With the Holidays upon us I would like to share a personal experience with my friends about drinking and driving. As you may know some of us have been known to have brushes with the authorities from time to time on the way home after a “social session” out with friends.
Well two days ago I was out for an evening with friends and had several cocktails followed by some rather nice red wine. Feeling jolly I still had the sense to know that I may be slightly over the limit. That’s when I did something that I’ve never done before - I took a cab home. Sure enough on the way home there was a police road block but since it was a cab they waved it past. I arrived home safely without incident.
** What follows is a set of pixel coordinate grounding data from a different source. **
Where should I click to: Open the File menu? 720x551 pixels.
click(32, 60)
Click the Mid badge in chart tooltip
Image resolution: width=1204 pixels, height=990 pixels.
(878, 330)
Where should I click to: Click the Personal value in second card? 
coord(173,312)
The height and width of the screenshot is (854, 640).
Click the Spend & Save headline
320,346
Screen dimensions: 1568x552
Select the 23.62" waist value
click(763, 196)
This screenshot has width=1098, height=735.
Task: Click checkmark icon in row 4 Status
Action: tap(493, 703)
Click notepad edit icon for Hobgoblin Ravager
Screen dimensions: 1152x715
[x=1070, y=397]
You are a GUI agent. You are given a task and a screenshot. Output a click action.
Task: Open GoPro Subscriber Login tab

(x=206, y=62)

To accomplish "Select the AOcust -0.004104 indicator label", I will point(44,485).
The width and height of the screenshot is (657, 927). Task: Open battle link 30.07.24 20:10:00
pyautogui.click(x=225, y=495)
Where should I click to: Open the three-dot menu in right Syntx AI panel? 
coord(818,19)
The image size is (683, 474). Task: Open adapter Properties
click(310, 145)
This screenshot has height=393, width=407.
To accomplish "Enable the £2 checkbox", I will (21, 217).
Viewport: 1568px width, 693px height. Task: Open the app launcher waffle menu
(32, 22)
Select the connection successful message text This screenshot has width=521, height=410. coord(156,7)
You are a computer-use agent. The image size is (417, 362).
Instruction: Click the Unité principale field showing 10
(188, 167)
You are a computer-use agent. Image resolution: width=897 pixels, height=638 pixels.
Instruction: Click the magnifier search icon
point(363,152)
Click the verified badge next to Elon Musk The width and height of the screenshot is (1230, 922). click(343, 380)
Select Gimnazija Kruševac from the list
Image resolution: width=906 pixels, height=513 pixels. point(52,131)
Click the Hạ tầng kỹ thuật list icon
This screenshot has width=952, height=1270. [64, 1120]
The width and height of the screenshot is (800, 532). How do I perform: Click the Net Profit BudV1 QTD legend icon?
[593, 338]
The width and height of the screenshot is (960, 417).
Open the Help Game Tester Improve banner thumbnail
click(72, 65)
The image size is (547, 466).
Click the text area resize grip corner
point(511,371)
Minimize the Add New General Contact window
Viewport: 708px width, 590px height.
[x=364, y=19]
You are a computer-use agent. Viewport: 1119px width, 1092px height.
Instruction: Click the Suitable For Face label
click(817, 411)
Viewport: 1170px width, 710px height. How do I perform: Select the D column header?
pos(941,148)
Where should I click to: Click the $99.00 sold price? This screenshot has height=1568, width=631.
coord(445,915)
This was a real surprise as I had never driven a cab before, I don’t know where I got it and now that it’s in my garage I don’t know what to do with it.
A guy is standing on his balcony in a high rise when an object the size of a hailstone falls out of the sky. On reflex, he reaches out and grabs it.
It turns out to be a glass eye. He leans over the railing and sees a woman waving at him from a few floors up.
He takes the elevator and arrives at the door to her apartment. She opens the door and is drop-dead gorgeous.
“Oh, thank you SO much!” she gushes. “Come on in, have a glass of wine with me!”
They go into her apartment. She pops the prosthesis back into its socket and opens a bottle of red.
She hands him his glass and says “Make yourself comfortable on the couch. I’ll be right back!”
She disappears into the bedroom and comes out a few minutes later in a flimsy negligee. Then she curls up on the couch and starts nuzzling the guy’s neck.
He stares at her in disbelief. “Tell me,” he says, “do you come on like this to every guy you meet?”
“No,” she purrs. “Just to those who catch my eye!”
Vladimir Putin, frustrated as he tries to govern Russia, is visited by the ghost of Stalin. Stalin says, “I have some advice for you. Have your top one hundred political opponents put to death, and paint the Kremlin walls hot pink.”
Putin asks, “Why pink?”
Stalin laughs and says, “I knew you wouldn’t ask me about the first thing.”
Like the engineer, mathematician and logician who take the train up to Scotland for a holiday. As the pass over the border the pass a field full of highland cattle.
The engineer says, “Hey, look the cows in Scotland are all brown.”
The mathematician says, “No, but you can say that at least some of the cows in Scotland are brown.”
And the logician says, “No. I’ll allow that at least one side of some of the cows in Scotland are brown.”
A Jewish guy is rescued after spending 20 years on a desert island. Before returning to civilization, he insists on showing the captain of the steamer around his settlement.
The captain is duly impressed with everything the guy has accomplished, but at one point is taken aback.
“Tell me,” he says, “do I see two Jewish synagogues over there?”
“Yes, that’s right.”
“I thought you said you were alone on the island?”
“I am.”
“Well then, how come there are two synagogues?”
“See that one there? That’s the one I don’t go to.”
A doctor, a lawyer, and an engineer are discussing whether it’s better to have a wife, or a girlfriend.
The doctor says, “A wife is better. Studies show married men live longer. You grow old together. A wife is better”.
The lawyer says, “No, a girlfriend is better. It’s no-strings. If it doesn’t work out, you draw up a new contract with someone else. A girlfriend is better”.
The engineer says, “Actually, it’s best to have a wife and a girlfriend”.
The doctor and lawyer look at him, surprised.
The engineer explains, “You tell your girlfriend you’re with your wife. You tell your wife you’re with your girlfriend. Then you can go to the lab and get some work done”.